Texte de lecture →
Par Vincent Colot (chroniqueur exclusif) – Analyste financier
Vous voulez savoir ce qui fera la une de vos publications financières favorites ces prochaines semaines ? L’impact économique du mouvement de grèves en France ? Non. Tout le monde s’accorde déjà à dire qu’il sera limité, même en cas de blocage dur. Les prochains développements du Brexit ? Peu probable. Le sujet traîne en longueur, la résignation de la sortie britannique est actée et il n’y a (presque) plus personne pour crier à un désastre économique ou à la fin de la civilisation occidentale (!). Quant aux détails des modalités du divorce et la préparation de nouveaux traités commerciaux indispensables, les négociations seront encore longues. L’impeachment visant le président américain, Donald Trump ? Are you kidding ?
Non, ce ne sera rien d’autre que du grand classique de saison, le marronnier pur jus, à savoir les prévisions économiques pour l’année qui s’annonce. Les journalistes économiques n’y passeront pas des nuits blanches. Aucune inquiétude : depuis plusieurs années, les grandes institutions, telles que les banques, les gestionnaires de fonds ou encore les organismes internationaux (FMI, Banque Mondiale, …) rendent publiques leurs travaux en la matière sur Internet. Et on peut légitimement soupçonner qu’ils se copient les uns les autres. Les journalistes se serviront largement dans ce vivier, certains oubliant d’ailleurs opportunément de citer leurs sources …
Non pas que la pression soit maximale en matière de qualité ou d’originalité. L’exercice ne recèle en effet que rarement de grandes suprises, tant il se fonde le plus souvent sur le statu quo, à savoir la poursuite des tendances récentes. A l’aube de 2020, ces dernières ont pour noms taux d’intérêt proches de zéro, voire négatifs, ralentissement du commerce mondial sur fond de tensions géopolitiques (USA-Chine, surtout), croissance économique modérée, inflation faible. Pas de quoi modifier, sur la base de la seule lecture de ces rapports, les portefeuilles de la plupart des investisseurs, même si les plus affûtés seront à la recherche de signaux indiquant d’éventuelles inflexions à moyen terme (une récession qui se profile, une inflation qui frémirait à la hausse, …). Plus fondamentalement, dans un contexte de grande incertitude tel que nous le connaissons aujourd’hui, miné par de grandes fragilités systémiques, chacun aura conscience que les prévisions, même consensuelles, sont à prendre avec des pincettes.

Consigne → Dans la chronique sur les prévisions économiques, quelles tensions géopolitiques sont surtout citées comme toile de fond du ralentissement du commerce mondial ?

Extrait des données →
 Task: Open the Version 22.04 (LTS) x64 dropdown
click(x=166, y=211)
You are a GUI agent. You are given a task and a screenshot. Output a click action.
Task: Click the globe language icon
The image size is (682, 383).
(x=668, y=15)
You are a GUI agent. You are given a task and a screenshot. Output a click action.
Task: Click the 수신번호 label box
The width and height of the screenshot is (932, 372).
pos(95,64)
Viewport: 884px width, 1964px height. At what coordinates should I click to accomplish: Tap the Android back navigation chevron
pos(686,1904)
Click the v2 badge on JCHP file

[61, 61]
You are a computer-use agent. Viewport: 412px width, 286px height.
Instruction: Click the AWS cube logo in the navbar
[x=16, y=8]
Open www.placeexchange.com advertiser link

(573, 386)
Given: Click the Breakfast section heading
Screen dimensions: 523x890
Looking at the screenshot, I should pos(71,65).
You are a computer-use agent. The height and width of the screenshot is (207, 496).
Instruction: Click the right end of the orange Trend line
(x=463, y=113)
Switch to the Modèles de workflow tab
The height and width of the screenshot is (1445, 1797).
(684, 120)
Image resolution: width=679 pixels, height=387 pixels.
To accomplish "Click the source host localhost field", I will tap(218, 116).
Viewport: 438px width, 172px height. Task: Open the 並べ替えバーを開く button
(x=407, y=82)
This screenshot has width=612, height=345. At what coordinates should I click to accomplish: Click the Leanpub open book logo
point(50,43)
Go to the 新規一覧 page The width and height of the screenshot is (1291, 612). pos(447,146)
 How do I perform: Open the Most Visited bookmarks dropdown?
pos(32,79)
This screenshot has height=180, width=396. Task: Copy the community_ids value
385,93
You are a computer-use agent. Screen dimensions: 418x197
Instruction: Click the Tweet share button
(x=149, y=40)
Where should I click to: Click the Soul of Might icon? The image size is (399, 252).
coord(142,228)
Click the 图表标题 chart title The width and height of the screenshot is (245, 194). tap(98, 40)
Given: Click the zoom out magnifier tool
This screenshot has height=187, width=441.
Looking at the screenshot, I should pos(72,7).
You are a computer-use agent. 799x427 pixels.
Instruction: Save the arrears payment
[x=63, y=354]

Réponse attendue → Les tensions entre les États-Unis et la Chine.